A female issues from the soil before my eyes. She flies away, followed by several males. With the luchet I dig at the point of emergence; and, as the excavation progresses, I sift between my fingers the rubbish of sand mixed with mould. In the sweat of my brow, as I may justly say, I must have removed nearly a cubic yard of material, when at last I make a find. This is a recently ruptured cocoon, to the side of which adheres an empty skin, the last remnant of the game on which the larva fed that wrought the said cocoon. Considering the good condition of its silken fabric, this cocoon may have belonged to the Scolia who has just quitted her underground dwelling before my eyes. As for the skin accompanying it, this has been so much spoilt by the moisture of the soil and by the grassy roots that I cannot determine its origin exactly. The cranium, however, which is betterpreserved, the mandibles and certain details of the general configuration lead me to suspect the larva of a Lamellicorn.
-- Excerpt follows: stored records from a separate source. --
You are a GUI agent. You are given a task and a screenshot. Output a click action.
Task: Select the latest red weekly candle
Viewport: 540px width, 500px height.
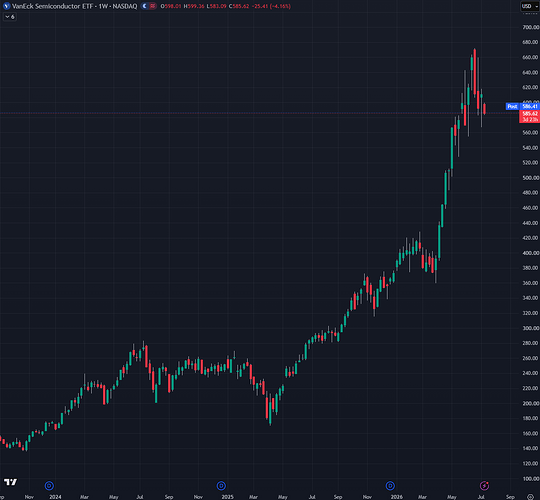(x=485, y=109)
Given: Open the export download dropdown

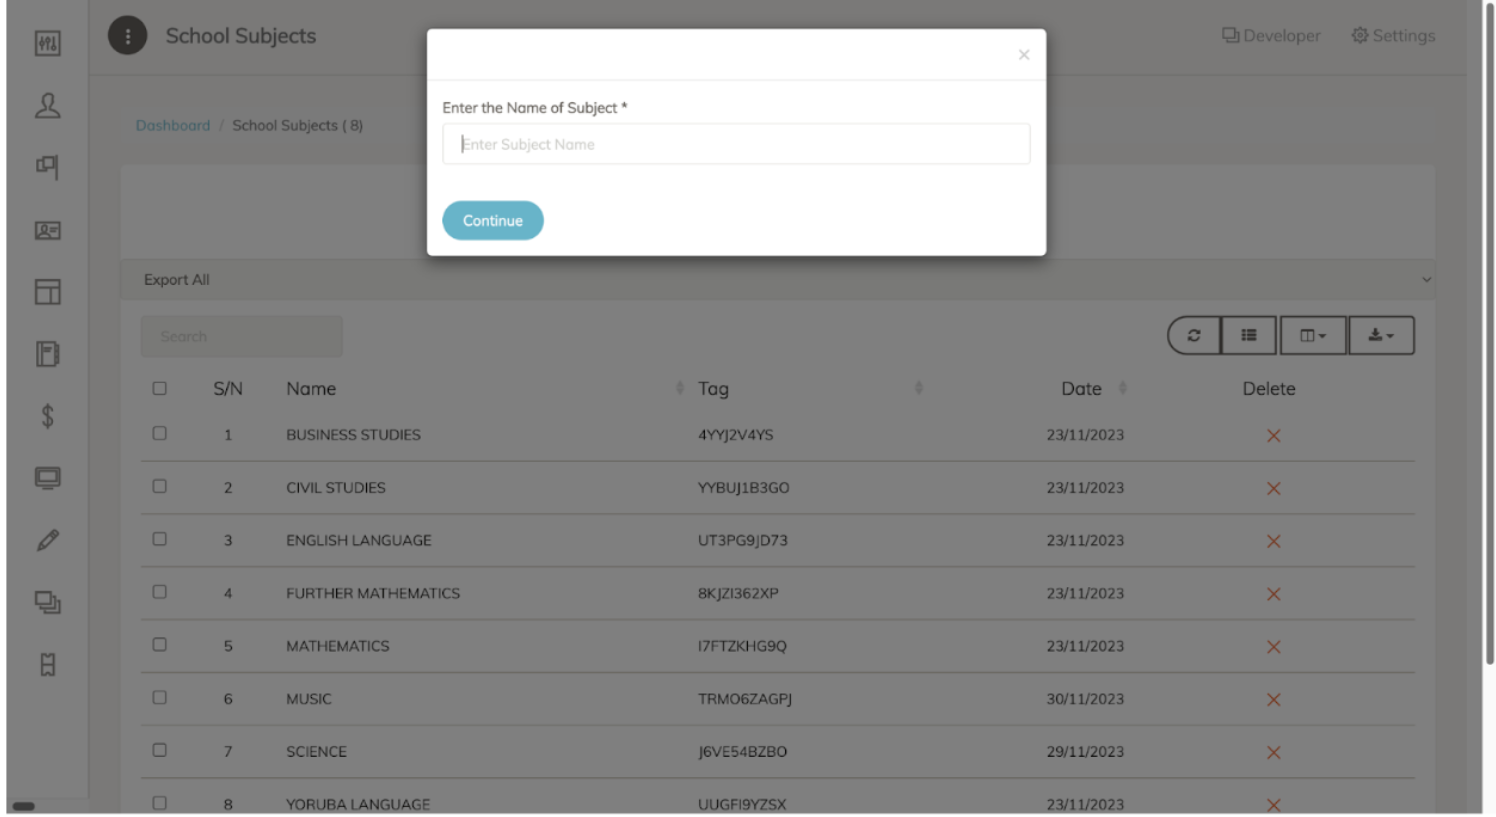Looking at the screenshot, I should click(1381, 336).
It is getting late. This is enough for to-day. I am worn out, but amply repaid for my exertions by a broken cocoon and the puzzling skin of a wretched grub. Young people who make a hobby of natural history, would you like to discover whether the sacred fire flows in your veins? Imagine yourselves returning from such an expedition. You are carrying on your shoulder the peasant’s heavy spade; your loins are stiff with the laborious digging which you have just finished in a crouching position; the heat of an August afternoon has set your brain simmering; your eyelids are tired by the itch of an inflammation resulting from the overpowering light in which you have been working; you have a devouring thirst; and before you lies the dusty prospect of the miles that divide you from your well-earned rest. Yet something stings within you; forgetful of your present woes you are absolutely glad of your excursion. Why? Because you have in your possession a shred of rotten skin. If this is so, my young friends, you may go ahead, for you will do something, though I warn you that this does not mean, by a long way, that you will get on in the world.

I examined this shred of skin with all the care that it deserved. My first suspicions were confirmed: a Lamellicorn, a Scarabaeid in the larval state, is the first food of the Wasp whose cocoon I have just unearthed. But which of the Scarabaeidae? And does this cocoon, my precious booty, really belong to the Scoliae? The problem is beginning to take shape. To attempt its solution we must go back to the Bois des Issards.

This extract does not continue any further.